A deaf woman kidnaps someone who she believes to be her abusive father and contacts an online translator to translate to her captive a message as to why she is doing all of this in “Hammurrabi” by Bethany Orro and Patrick Kennelly. This segment just feels too convoluted and crowded. It’s about child abuse. It’s about giving voice to the deaf. It’s about revenge. It’s about providing a tool to help the deaf communicating to the hearing. It just feels like this short was trying to work with too many concepts in too little time. In the end, after you get all of the concepts and lessons this one is trying to teach you, the story is over with very little violence and gore. I don’t mind a story with a message, but narrow that message down and this one tries to address them all and it feels like reading a laundry list of grievances more than an entertaining story.
A Japanese modern family encounters an ancient ghosts in “Bakemono” by Sumire Takamatsu and Jorge Lucas. The story is about modern values versus traditional ones as a little girl scoffs at her mother’s warnings to eat her food and take part in a Japanese traditions to ward away evil spirits, with drastic results. There are some fun practical effects and a few nice scenes of mood and tension to enjoy in this segment.
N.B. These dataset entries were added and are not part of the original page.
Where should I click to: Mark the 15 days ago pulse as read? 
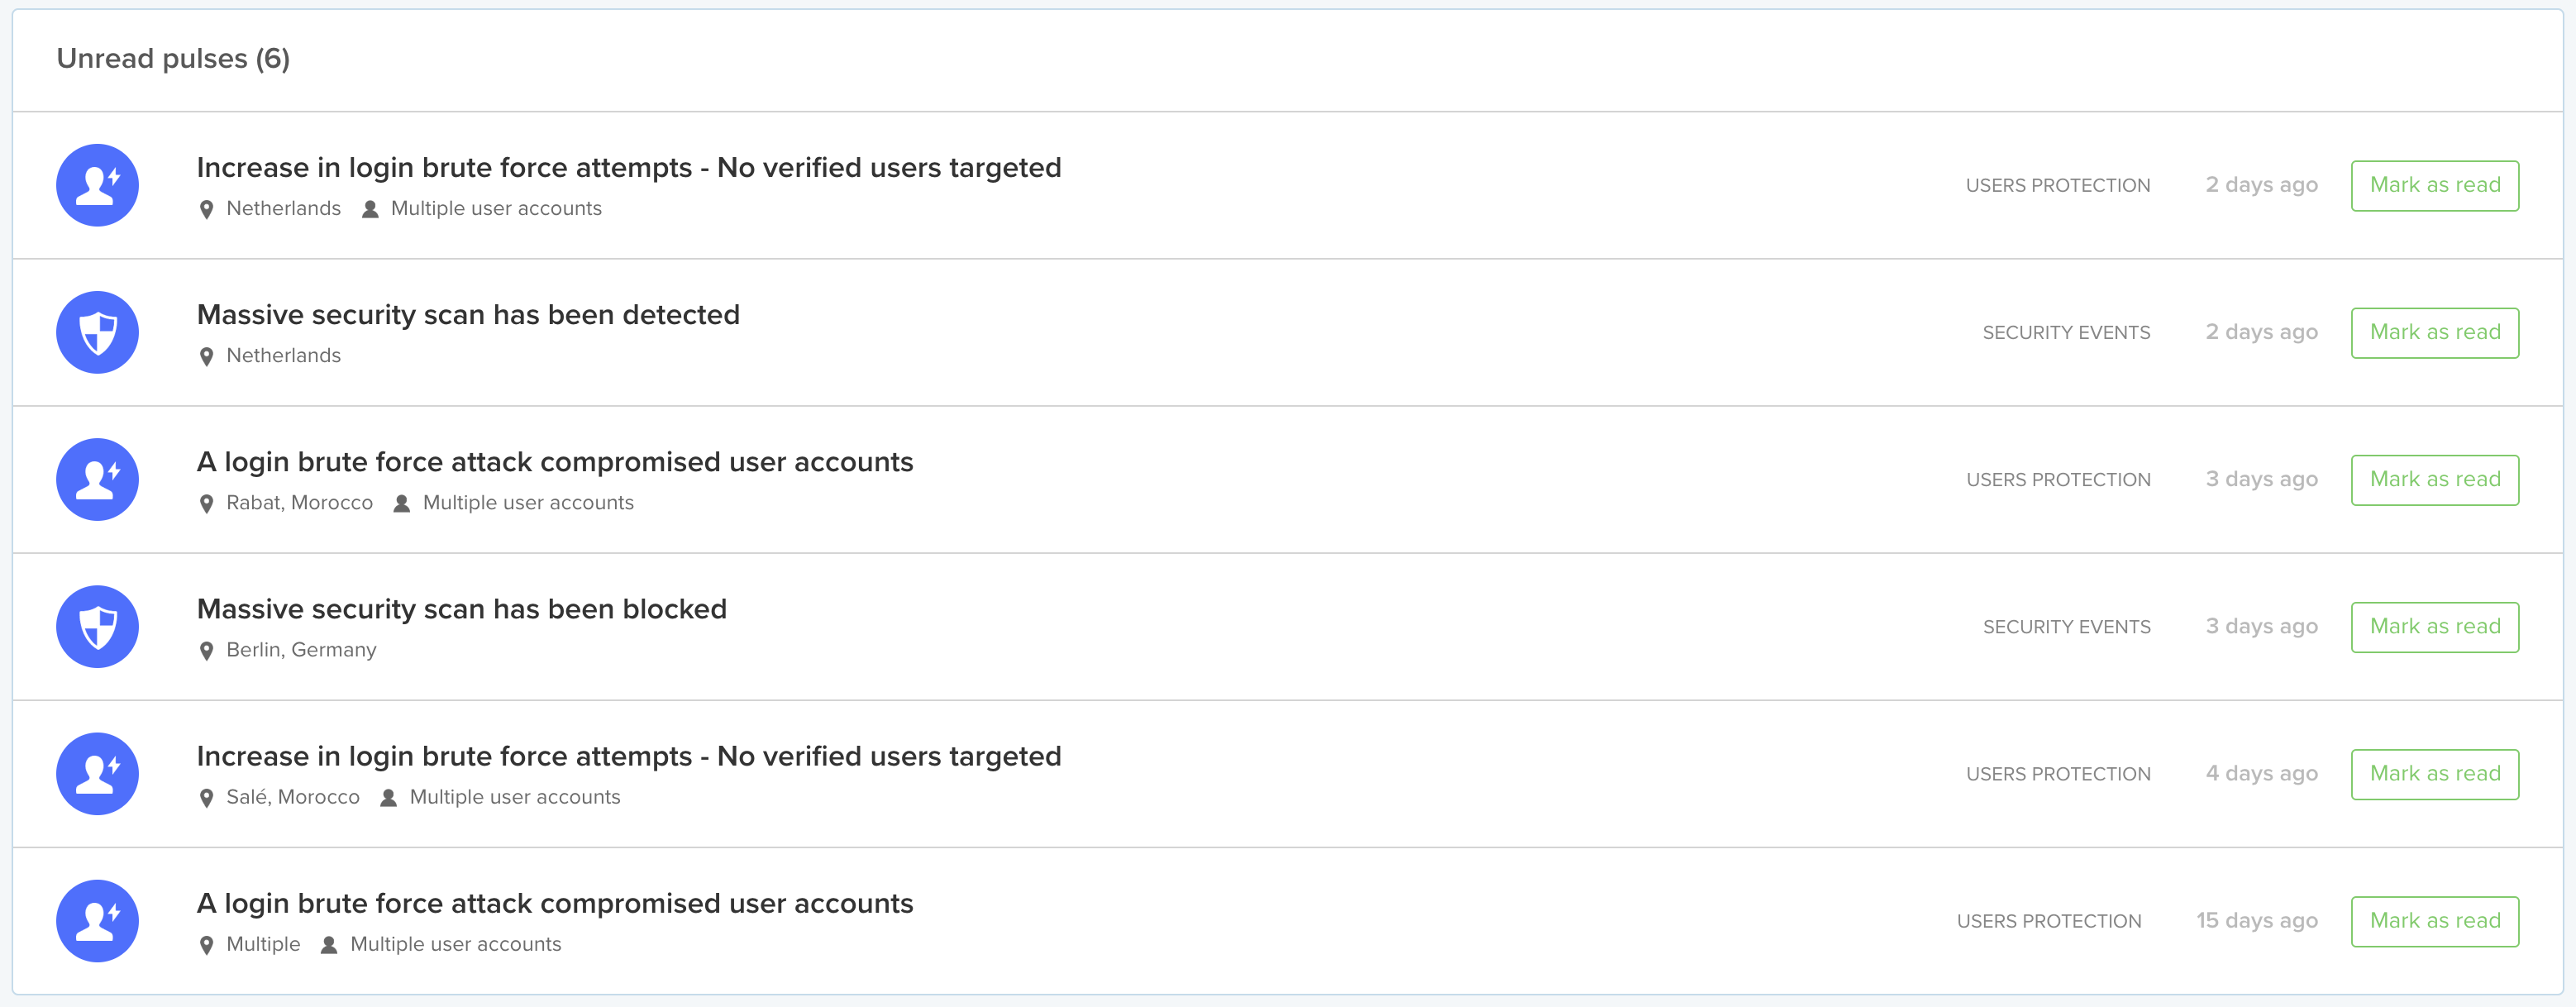(x=2434, y=920)
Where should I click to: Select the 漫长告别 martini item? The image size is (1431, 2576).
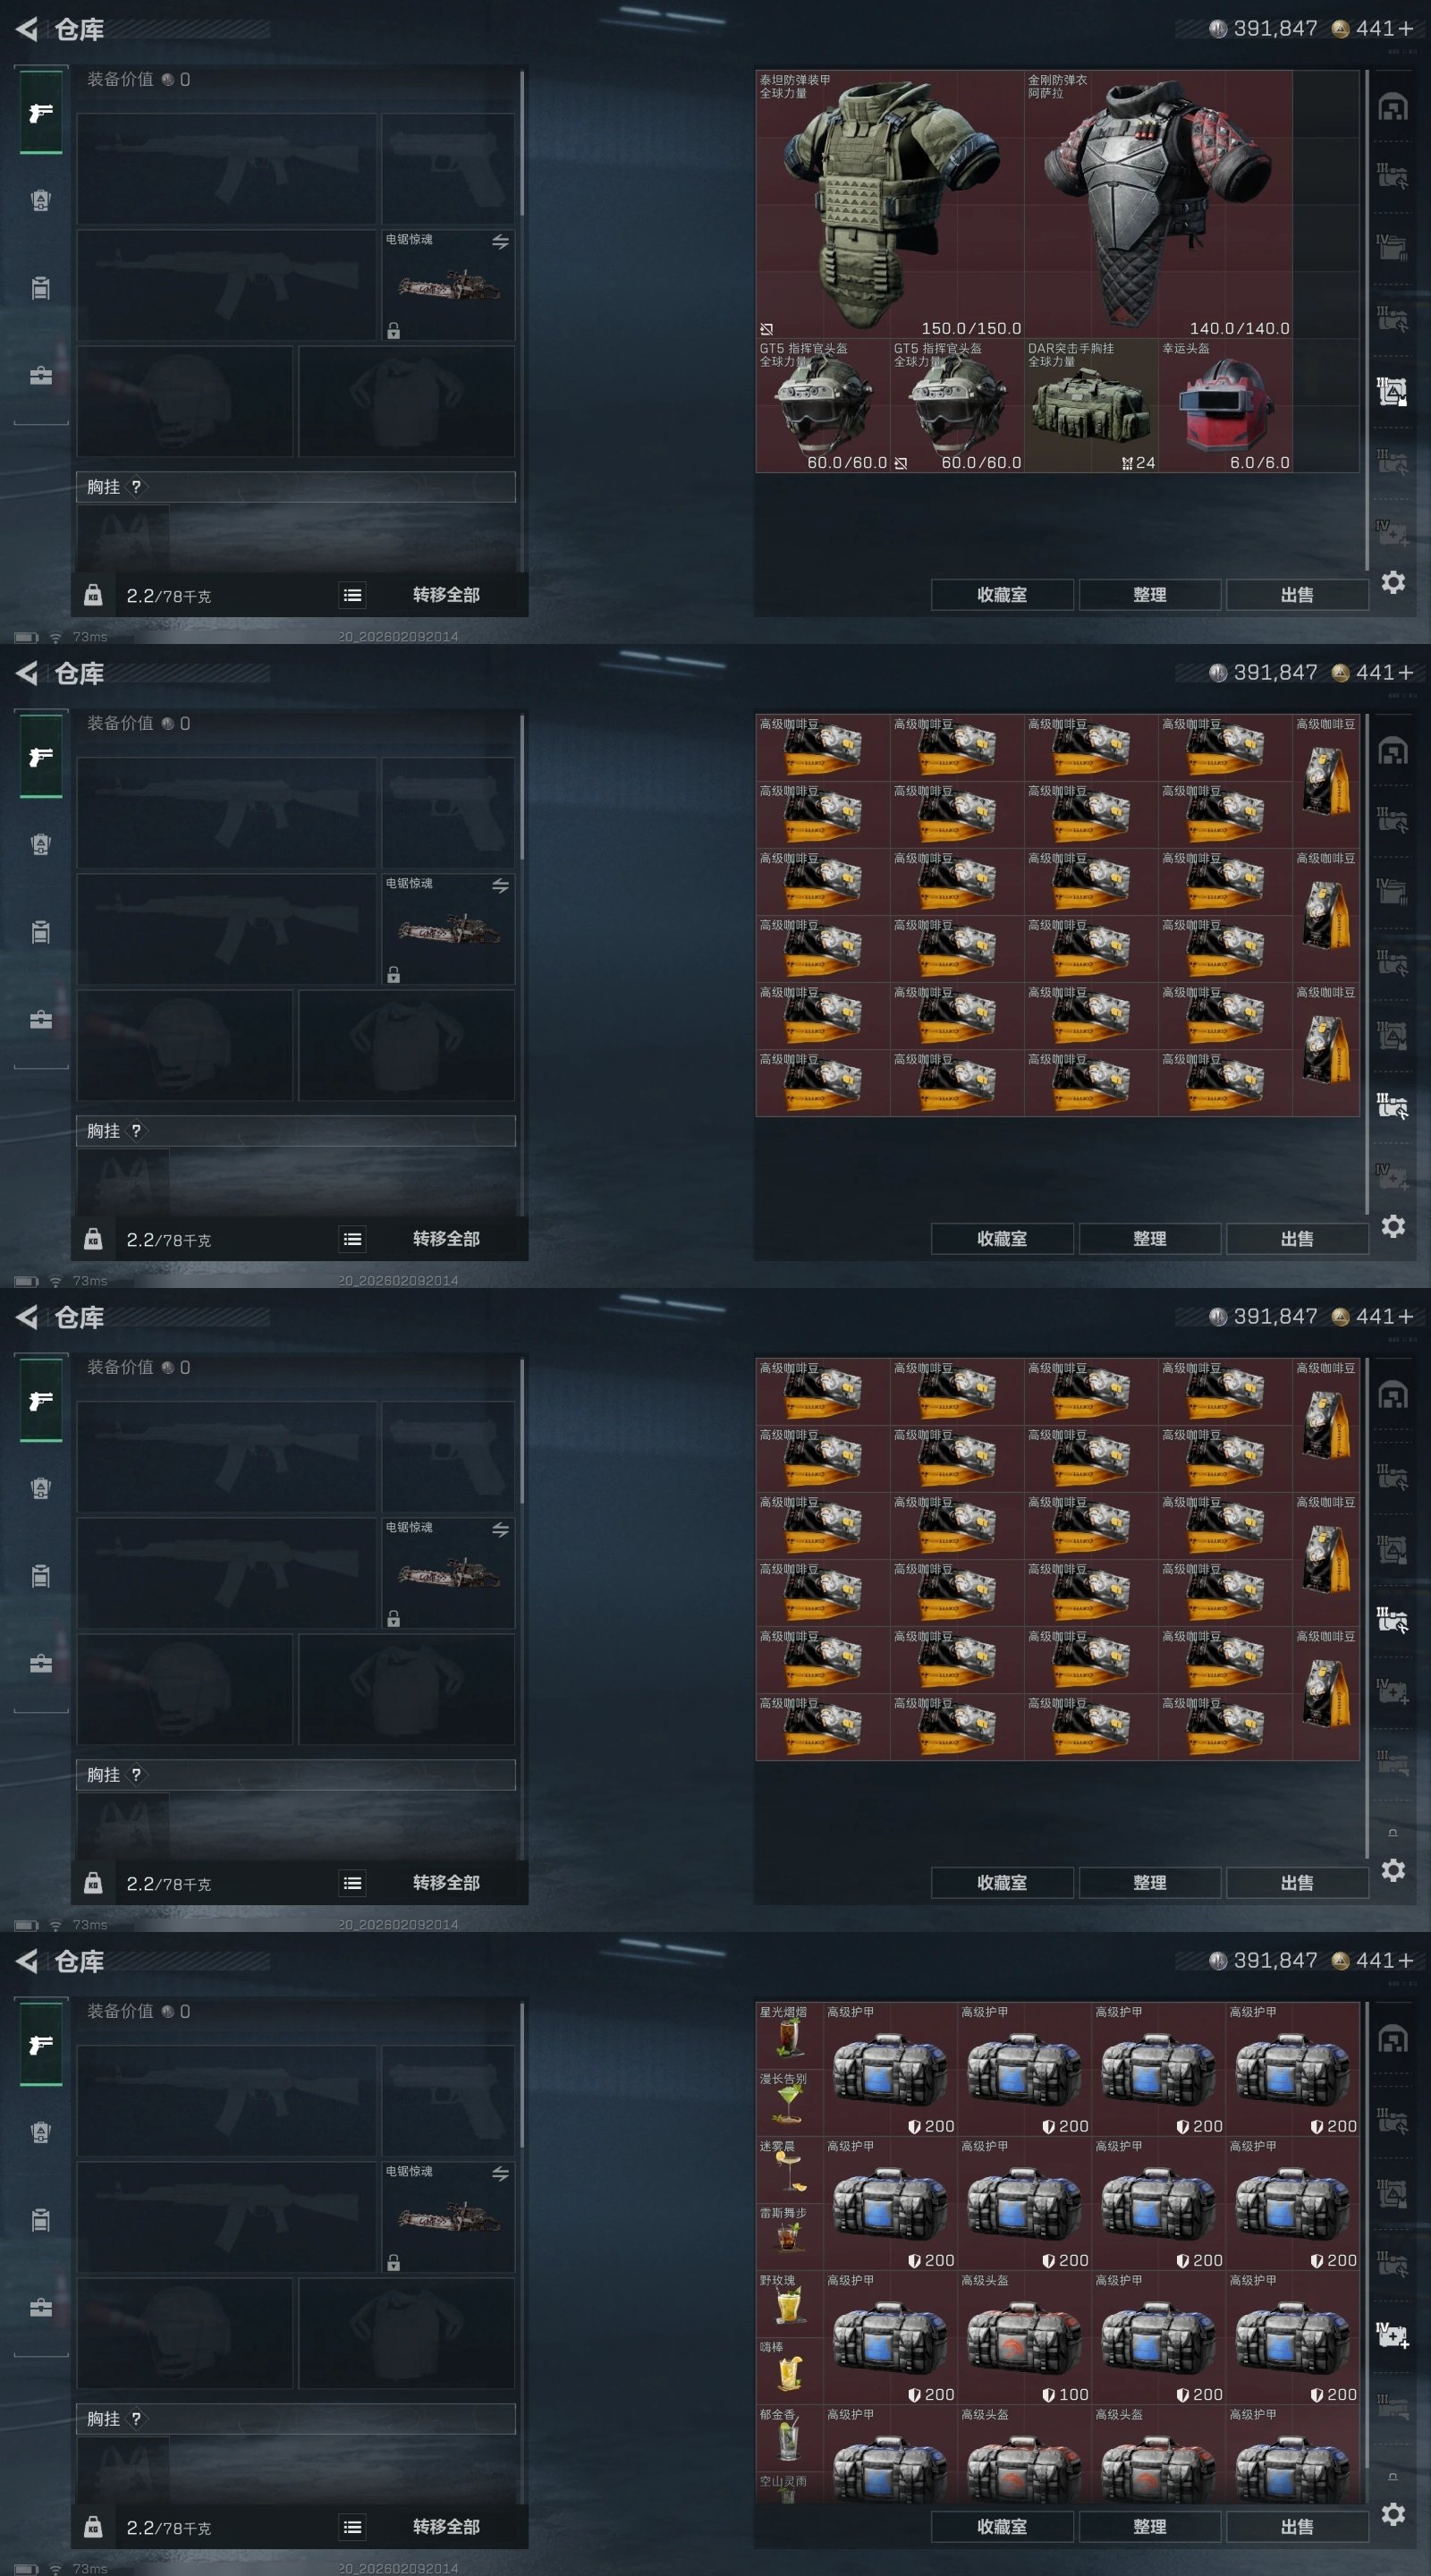tap(789, 2102)
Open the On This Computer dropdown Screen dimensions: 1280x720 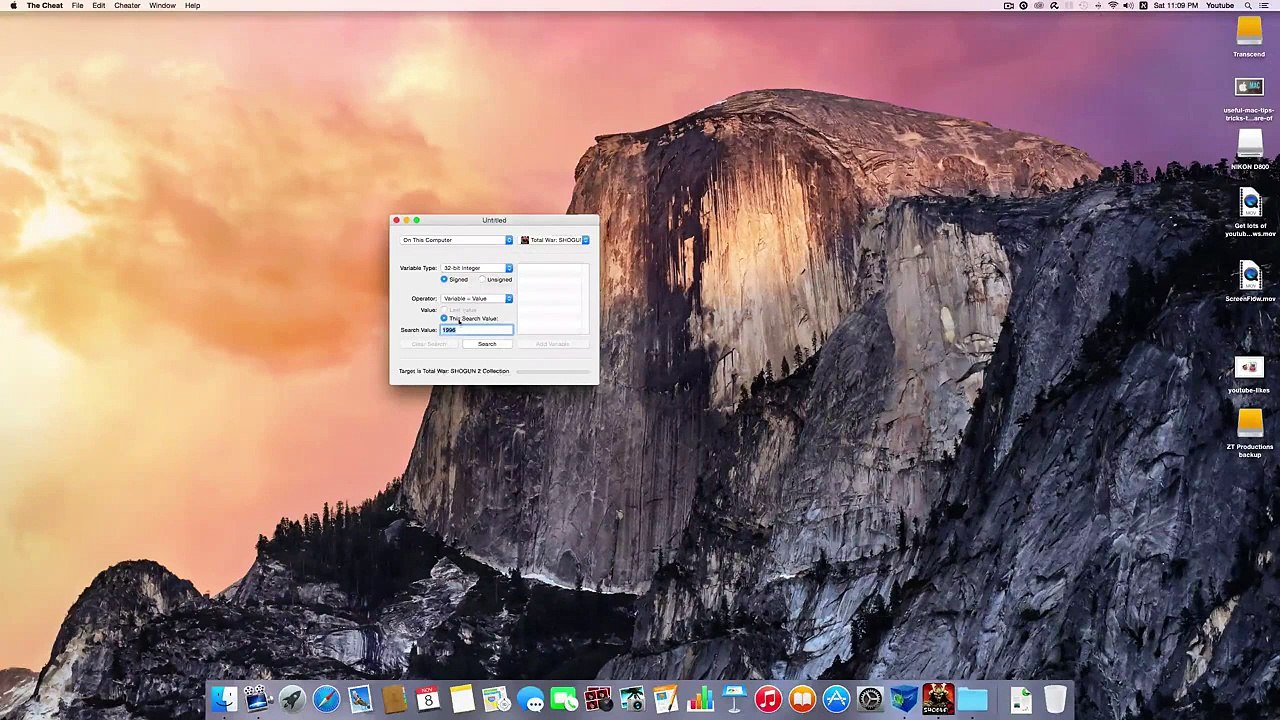point(457,240)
If you’re a fan of the TV show THE BEAR or those Gordon Ramsay cooking shows, I’m sure you’ll…eat up…get it?…eat up…this short about a line cook with an eye for the supernatural is tormented by her overbearing chef at a fancy restaurant. Though she is trying to do the best she can, hungry ghosts linger in the periphery in the highly negative atmosphere going on in the kitchen. Having worked in the restaurant industry, I steer clear of dramas and reality shows centering on this subject as it just hits too close to home. This segment is good at recreating the atmosphere of your typical frantic kitchen, with your typical egotistical chef, on a particularly hectic night. I think more could have been done with the horror, but the setup feels genuine.
“Trial 22” by John Ferror and Harry Metcalfe opens mid-story as a group of contestants are on the 22nd level of some kind of game of life and death. The scene revolves mainly around a dark room set to a timer where a monster rests in the middle with the key to the door to the next level around its throat. It’s a simple goal driven story, and the monster, who seems to be called Belial, is a fun design. While this one went by too quickly, it was reliant on a lot of action and very little filler. It was also quite brutal and bloody as Belial shreds its way through the contestants. This was funs stuff and a gory way to end the film.
I think the main fault of ALL HALLOWS EVE INFERNO is that there is an overlap of ideas on more than one occasion. Both Bakemono and Aftertaste deal with Asian ghosts involving food. Two segments begin with people driving down a lonely road. Things like that really shouldn’t happen in an anthology that’s purpose is to show a wide variety of strange ideas, and scary concepts. I didn’t have a bad time with this installment in the ongoing ALL HALLOWS EVE series, but I do feel they could have tried a bit harder to make them all distinct from one another.